**WHAT THE TASK ASKS:** Look for the string "Collapse" in the data below, and copy each line that holds it.

**EXTRACTED ENTRIES:**
------------

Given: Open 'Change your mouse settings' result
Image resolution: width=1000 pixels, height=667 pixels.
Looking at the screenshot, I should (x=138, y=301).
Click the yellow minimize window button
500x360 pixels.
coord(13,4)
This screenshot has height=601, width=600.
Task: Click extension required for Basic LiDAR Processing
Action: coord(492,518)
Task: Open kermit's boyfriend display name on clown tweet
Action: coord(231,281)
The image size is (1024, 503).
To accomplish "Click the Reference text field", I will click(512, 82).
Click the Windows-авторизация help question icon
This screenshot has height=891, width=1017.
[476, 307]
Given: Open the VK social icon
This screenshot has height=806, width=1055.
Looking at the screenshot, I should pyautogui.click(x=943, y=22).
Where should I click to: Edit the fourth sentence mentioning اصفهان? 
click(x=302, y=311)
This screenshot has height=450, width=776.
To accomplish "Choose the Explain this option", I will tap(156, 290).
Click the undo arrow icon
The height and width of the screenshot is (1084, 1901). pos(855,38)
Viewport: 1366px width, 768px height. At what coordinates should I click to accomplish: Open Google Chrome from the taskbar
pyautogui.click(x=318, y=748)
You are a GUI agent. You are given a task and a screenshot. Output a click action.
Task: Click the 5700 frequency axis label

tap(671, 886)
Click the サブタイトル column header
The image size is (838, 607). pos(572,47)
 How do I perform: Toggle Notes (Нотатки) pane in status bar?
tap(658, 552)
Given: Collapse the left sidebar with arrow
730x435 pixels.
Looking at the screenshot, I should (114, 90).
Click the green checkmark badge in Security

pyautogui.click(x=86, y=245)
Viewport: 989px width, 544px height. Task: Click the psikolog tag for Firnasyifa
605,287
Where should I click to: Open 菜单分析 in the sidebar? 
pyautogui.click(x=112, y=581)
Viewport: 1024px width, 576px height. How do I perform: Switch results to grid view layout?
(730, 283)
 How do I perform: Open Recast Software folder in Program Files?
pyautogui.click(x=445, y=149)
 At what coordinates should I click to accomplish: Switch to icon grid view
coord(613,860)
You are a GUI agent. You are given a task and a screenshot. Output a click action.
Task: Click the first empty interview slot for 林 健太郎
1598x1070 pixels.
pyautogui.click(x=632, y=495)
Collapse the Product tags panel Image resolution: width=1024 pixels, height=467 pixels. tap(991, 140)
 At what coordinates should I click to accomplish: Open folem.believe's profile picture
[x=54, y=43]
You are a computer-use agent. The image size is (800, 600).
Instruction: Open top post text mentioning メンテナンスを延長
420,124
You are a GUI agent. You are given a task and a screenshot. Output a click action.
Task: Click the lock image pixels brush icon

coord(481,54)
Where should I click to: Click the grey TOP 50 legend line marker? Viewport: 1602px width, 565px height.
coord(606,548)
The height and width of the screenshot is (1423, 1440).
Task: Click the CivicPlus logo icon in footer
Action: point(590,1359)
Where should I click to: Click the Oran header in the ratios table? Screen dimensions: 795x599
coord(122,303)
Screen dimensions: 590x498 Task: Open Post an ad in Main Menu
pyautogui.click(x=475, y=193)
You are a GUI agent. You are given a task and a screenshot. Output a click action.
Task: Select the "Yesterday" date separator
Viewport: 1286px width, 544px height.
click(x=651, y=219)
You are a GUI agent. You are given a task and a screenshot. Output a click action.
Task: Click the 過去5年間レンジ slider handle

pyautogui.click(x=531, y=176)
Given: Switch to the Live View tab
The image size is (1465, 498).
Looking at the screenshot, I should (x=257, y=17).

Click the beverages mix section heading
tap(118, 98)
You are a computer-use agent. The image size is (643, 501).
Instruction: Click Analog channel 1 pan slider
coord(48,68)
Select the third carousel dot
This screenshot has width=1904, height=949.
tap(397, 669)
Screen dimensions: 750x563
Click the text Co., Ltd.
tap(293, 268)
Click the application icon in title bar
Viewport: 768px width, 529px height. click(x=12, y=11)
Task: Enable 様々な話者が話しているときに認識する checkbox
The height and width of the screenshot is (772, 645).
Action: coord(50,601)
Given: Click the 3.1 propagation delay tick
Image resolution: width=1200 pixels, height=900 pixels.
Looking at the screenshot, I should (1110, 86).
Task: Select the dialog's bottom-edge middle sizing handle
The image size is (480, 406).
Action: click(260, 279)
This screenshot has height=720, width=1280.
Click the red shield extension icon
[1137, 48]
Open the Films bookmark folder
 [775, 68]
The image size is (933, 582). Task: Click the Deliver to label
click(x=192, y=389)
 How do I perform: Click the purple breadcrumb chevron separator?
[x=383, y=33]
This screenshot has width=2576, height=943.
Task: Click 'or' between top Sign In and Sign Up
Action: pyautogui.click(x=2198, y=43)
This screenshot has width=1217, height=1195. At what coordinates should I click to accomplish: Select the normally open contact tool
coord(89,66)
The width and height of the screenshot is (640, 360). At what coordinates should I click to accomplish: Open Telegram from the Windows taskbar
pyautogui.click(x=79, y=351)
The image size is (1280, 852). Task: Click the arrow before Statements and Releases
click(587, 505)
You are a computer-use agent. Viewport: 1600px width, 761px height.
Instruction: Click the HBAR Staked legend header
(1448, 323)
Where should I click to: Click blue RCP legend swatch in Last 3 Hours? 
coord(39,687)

------------

**ANSWER TO THE PROBLEM:**
Given: Collapse the left sidebar with arrow
Collapse the Product tags panel Image resolution: width=1024 pixels, height=467 pixels. tap(991, 140)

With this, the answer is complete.